5

423 38 8
                                    

- STOP! - krzyknęłam zdezorientowana całą sytuacją
- Okej.. Szanuję to, że nie życzysz sobie tego, ale to jest silniejsze ode mnie..
- To bez sensu - przerwałam, a następnie kontakt wzrokowy między nami się urwał.

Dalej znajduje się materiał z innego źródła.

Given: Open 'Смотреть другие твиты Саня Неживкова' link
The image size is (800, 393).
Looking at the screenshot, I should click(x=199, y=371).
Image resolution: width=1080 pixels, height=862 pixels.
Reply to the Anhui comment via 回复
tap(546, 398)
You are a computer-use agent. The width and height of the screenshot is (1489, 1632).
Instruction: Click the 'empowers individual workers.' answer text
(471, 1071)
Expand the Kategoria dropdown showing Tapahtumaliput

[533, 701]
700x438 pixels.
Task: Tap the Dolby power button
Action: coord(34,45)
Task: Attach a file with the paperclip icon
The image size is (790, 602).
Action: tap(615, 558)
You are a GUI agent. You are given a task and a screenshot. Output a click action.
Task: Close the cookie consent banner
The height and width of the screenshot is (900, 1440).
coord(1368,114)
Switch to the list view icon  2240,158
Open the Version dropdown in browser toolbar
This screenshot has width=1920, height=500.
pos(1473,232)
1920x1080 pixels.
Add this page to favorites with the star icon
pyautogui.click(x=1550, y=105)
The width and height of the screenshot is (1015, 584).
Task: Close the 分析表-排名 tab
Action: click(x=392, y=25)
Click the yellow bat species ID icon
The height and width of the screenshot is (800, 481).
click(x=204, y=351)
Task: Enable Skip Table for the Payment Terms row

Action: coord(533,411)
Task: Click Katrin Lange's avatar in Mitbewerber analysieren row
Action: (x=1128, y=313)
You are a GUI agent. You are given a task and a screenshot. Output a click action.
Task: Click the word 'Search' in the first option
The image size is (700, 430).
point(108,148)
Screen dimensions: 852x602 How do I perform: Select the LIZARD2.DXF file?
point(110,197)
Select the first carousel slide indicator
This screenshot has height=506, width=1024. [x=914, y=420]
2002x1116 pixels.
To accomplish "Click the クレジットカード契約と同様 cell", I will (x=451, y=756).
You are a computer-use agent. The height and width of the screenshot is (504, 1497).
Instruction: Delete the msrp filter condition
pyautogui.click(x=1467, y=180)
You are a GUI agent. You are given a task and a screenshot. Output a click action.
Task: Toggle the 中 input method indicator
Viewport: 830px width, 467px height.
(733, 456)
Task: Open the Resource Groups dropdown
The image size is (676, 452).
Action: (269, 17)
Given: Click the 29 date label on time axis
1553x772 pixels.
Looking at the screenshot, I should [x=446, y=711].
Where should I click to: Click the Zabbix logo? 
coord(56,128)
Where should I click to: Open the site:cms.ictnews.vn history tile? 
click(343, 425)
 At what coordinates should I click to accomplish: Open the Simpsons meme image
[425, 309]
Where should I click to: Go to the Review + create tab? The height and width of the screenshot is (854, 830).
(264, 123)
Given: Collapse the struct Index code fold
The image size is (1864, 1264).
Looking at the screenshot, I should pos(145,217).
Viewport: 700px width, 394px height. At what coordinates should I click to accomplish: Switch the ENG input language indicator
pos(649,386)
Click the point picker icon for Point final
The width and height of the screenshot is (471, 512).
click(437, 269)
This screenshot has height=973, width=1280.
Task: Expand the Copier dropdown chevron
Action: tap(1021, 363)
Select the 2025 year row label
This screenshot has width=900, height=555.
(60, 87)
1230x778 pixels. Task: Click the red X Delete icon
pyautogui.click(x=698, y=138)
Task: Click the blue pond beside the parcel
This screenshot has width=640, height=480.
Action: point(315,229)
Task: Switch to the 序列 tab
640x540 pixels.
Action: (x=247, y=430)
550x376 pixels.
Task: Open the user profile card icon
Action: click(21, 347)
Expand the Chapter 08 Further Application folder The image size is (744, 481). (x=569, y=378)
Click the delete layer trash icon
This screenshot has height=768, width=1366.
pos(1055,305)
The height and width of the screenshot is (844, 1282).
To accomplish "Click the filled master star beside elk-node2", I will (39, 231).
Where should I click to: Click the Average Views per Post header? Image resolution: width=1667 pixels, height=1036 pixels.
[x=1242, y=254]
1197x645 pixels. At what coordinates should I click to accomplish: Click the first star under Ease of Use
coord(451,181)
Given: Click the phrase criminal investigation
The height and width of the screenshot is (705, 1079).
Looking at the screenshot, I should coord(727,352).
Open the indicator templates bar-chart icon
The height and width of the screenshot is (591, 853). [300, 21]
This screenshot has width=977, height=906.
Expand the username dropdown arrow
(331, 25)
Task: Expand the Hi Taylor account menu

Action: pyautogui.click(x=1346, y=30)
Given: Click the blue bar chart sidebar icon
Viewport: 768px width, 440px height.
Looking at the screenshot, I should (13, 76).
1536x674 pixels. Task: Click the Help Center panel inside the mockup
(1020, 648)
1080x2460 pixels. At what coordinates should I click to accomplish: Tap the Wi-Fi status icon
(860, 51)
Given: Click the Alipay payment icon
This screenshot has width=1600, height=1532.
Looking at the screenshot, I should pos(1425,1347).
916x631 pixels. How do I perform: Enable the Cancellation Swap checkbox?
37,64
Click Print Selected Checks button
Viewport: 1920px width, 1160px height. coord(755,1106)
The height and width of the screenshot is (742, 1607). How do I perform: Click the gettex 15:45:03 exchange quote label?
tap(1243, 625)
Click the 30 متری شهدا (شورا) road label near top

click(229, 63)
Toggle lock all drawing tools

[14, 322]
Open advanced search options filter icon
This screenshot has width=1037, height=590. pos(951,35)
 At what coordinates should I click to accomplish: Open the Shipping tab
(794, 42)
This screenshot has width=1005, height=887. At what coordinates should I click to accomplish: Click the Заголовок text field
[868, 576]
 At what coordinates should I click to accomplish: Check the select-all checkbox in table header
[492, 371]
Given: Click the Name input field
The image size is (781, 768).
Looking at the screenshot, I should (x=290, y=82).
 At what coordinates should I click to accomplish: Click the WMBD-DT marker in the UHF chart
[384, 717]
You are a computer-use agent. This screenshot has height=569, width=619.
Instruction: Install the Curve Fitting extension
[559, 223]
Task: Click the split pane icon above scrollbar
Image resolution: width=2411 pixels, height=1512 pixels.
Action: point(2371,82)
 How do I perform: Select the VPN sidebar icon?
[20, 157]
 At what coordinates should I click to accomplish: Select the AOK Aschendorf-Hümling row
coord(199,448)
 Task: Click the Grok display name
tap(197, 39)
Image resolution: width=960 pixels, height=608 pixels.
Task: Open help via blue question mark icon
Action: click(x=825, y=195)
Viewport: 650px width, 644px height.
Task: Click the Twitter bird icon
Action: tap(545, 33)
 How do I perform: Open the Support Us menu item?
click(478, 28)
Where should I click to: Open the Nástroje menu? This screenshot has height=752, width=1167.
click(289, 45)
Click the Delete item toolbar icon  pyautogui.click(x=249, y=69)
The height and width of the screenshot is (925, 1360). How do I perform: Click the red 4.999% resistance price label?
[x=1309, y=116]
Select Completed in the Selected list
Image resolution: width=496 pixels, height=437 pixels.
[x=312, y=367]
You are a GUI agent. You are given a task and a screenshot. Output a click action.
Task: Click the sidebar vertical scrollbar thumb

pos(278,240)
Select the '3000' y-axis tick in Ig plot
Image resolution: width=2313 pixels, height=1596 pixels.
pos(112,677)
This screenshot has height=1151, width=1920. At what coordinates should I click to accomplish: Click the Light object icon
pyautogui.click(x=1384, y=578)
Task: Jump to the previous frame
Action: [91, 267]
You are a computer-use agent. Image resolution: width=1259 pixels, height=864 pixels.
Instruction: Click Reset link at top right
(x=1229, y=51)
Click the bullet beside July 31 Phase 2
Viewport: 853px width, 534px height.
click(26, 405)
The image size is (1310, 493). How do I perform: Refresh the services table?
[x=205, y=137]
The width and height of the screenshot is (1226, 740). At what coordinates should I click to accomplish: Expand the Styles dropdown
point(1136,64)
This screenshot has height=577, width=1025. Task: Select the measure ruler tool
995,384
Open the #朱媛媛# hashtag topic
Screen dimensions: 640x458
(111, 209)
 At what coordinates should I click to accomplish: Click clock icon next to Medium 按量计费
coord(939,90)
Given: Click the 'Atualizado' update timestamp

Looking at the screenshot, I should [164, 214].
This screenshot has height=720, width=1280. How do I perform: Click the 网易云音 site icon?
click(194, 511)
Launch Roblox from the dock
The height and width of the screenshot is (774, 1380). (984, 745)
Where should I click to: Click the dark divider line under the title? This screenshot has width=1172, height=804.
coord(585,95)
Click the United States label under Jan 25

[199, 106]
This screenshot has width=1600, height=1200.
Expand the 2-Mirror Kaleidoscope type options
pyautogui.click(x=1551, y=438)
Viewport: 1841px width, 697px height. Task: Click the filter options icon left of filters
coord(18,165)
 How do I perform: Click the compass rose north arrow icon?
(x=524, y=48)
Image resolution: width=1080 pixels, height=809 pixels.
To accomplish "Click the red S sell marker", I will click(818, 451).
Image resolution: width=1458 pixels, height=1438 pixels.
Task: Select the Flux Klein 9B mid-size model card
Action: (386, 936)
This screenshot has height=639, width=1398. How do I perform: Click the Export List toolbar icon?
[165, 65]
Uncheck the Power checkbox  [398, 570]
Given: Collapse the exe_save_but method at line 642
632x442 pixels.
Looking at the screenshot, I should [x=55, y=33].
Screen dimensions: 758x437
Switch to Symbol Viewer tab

Artur spojrzał w dół, a ja nie potrafiłam wydusić z siebie słowa. Nie minęła chwila, a miejsce obok mnie na ławce, było już puste.

~*~

W pewnym momencie uświadomiłam sobie, że już czas najwyższy wracać do domu, a moje przemyślenia totalnie nie mają sensu.. Najchętniej powiedziałabym komuś o całej tej sytuacji, ale tak na prawdę nie miałam komu.. Wtedy pomyślałam sobie, że warto zapoznać się lepiej z Zuzią, bo zrobiła na mnie na prawdę dobre pierwsze wrażenie. (niestety jako jedna z nielicznych osób) 

~*~

Gdy wróciłam do domu na telefon przyszło mi powiadomienie, którego treść tak na prawdę była dla mnie szokiem, bynajmniej po dzisiejszej sytuacji nad stawem; "Artur Sikorski wysłał Ci zaproszenie do grona znajomych".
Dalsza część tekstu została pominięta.